Heise, Arvid; Quiane-Ruiz, Jorge-Arnulfo; Abedjan, Ziawasch; Jentzsch, Anja; Naumann, Felix
Proceedings of the VLDB Endowment (PVLDB)
Jorge's presentation at VLDB 2014 was awarded the "Excellent Presentation Award".
The discovery of all unique (and non-unique) column combinations in a given dataset is at the core of any data profiling effort. The results are useful for a large number of areas of data management, such as anomaly detection, data integration, data modeling, duplicate detection, indexing, and query optimization. However, discovering all unique and non-unique column combinations is an NP-hard problem, which in principle requires to verify an exponential number of column combinations for uniqueness on all data values. Thus, achieving efficiency and scalability in this context is a tremendous challenge by itself. In this paper, we devise DUCC, a scalable and efficient approach to the problem of finding all unique and non-unique column combinations in big datasets. We first model the problem as a graph coloring problem and analyze the pruning effect of individual combinations.
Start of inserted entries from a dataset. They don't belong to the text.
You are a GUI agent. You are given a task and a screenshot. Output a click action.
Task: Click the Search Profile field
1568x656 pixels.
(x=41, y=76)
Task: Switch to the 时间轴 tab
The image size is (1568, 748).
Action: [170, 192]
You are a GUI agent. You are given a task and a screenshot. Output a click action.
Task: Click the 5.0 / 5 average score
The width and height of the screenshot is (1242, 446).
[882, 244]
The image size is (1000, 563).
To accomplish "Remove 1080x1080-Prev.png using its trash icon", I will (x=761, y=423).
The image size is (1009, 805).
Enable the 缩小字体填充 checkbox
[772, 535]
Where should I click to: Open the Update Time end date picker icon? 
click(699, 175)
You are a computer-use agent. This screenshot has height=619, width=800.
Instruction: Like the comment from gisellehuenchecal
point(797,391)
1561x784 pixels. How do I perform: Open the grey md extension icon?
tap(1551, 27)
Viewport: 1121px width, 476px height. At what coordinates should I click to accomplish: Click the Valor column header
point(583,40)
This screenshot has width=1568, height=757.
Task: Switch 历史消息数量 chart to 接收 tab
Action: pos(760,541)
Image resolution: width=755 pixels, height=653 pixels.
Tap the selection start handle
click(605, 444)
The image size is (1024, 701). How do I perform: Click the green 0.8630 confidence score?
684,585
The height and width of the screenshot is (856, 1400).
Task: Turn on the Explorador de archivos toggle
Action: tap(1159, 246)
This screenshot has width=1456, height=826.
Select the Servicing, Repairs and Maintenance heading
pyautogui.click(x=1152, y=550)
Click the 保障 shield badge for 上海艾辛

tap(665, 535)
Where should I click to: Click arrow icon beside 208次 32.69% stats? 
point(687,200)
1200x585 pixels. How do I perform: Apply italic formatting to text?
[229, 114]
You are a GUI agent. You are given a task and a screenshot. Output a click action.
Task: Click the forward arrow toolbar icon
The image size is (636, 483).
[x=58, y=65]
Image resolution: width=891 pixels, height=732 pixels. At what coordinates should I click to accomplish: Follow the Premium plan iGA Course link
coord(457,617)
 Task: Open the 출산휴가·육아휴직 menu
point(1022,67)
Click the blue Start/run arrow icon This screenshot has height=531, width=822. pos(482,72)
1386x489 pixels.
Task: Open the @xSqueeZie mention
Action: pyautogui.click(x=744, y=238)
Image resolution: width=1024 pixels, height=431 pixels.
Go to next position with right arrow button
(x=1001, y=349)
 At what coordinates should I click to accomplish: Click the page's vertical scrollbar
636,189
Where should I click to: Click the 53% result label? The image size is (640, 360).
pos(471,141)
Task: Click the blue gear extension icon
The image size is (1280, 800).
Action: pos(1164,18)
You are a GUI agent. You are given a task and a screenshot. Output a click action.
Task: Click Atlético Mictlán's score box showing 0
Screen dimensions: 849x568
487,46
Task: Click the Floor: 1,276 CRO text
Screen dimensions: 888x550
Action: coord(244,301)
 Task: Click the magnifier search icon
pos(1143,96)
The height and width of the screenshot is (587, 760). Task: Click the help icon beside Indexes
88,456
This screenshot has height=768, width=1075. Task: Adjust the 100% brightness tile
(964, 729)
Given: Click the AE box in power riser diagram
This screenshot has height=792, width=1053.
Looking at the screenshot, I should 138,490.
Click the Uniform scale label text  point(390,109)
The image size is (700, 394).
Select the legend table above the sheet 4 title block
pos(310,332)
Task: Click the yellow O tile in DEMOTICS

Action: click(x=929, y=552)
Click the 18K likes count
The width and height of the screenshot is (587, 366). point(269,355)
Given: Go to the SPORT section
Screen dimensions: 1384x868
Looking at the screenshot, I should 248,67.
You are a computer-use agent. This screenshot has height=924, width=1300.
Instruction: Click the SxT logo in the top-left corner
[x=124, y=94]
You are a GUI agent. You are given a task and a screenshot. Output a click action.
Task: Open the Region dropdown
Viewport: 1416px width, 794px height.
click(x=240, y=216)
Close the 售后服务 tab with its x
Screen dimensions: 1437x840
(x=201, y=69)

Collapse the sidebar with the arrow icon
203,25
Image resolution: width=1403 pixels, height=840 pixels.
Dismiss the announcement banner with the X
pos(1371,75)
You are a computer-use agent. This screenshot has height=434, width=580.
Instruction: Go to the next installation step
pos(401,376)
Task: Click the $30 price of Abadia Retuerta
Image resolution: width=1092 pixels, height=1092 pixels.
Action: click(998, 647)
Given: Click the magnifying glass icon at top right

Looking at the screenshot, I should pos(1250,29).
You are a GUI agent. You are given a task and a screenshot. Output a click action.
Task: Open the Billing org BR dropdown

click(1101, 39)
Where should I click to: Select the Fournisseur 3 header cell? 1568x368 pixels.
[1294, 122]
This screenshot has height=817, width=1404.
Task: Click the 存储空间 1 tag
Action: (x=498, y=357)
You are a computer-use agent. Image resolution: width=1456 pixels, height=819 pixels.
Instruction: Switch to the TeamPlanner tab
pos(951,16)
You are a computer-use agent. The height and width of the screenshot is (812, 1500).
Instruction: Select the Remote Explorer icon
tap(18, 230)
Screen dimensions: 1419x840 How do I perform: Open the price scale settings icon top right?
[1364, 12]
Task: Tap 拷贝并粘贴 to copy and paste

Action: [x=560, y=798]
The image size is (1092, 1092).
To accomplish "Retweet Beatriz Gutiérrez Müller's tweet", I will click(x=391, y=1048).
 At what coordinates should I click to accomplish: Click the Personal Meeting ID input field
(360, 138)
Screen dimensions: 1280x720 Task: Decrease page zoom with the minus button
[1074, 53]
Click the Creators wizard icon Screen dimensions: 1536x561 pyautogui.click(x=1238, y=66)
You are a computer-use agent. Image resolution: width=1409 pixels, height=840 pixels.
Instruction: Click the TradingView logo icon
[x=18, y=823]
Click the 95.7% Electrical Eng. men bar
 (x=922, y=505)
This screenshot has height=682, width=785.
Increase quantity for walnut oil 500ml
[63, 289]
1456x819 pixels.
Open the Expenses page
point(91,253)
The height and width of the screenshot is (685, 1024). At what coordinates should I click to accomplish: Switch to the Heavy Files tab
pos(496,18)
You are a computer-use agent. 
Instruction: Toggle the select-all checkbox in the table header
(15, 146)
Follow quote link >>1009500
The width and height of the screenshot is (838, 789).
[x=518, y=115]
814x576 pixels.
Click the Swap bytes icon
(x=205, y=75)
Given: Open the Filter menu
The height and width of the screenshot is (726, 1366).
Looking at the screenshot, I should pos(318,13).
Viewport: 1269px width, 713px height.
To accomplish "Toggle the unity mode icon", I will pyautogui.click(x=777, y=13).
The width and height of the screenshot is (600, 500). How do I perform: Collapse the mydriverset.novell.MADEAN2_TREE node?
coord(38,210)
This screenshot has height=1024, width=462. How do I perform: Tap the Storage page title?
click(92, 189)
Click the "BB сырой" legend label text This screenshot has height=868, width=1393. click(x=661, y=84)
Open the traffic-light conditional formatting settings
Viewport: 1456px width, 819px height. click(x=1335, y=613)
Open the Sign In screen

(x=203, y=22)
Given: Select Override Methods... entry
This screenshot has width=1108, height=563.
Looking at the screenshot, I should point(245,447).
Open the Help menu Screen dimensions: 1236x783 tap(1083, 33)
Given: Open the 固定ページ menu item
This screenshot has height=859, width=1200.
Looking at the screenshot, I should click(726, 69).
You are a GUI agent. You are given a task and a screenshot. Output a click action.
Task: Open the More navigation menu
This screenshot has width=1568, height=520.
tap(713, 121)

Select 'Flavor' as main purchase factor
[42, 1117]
We then present our hybrid column-based pruning technique, which traverses the lattice in a depth-first and random walk combination. This strategy allows DUCC to typically depend on the solution set size and hence to prune large swaths of the lattice. DUCC also incorporates row-based pruning to run uniqueness checks in just few milliseconds. To achieve even higher scalability, DUCC runs on several CPU cores (scale-up) and compute nodes (scale-out) with a very low overhead. We exhaustively evaluate DUCC using three datasets (two real and one synthetic) with several millions rows and hundreds of attributes. We compare DUCC with related work: Gordian and HCA. The results show that DUCC is up to more than 2 orders of magnitude faster than Gordian and HCA (631x faster than Gordian and 398x faster than HCA). Finally, a series of scalability experiments shows the efficiency of DUCC to scale up and out.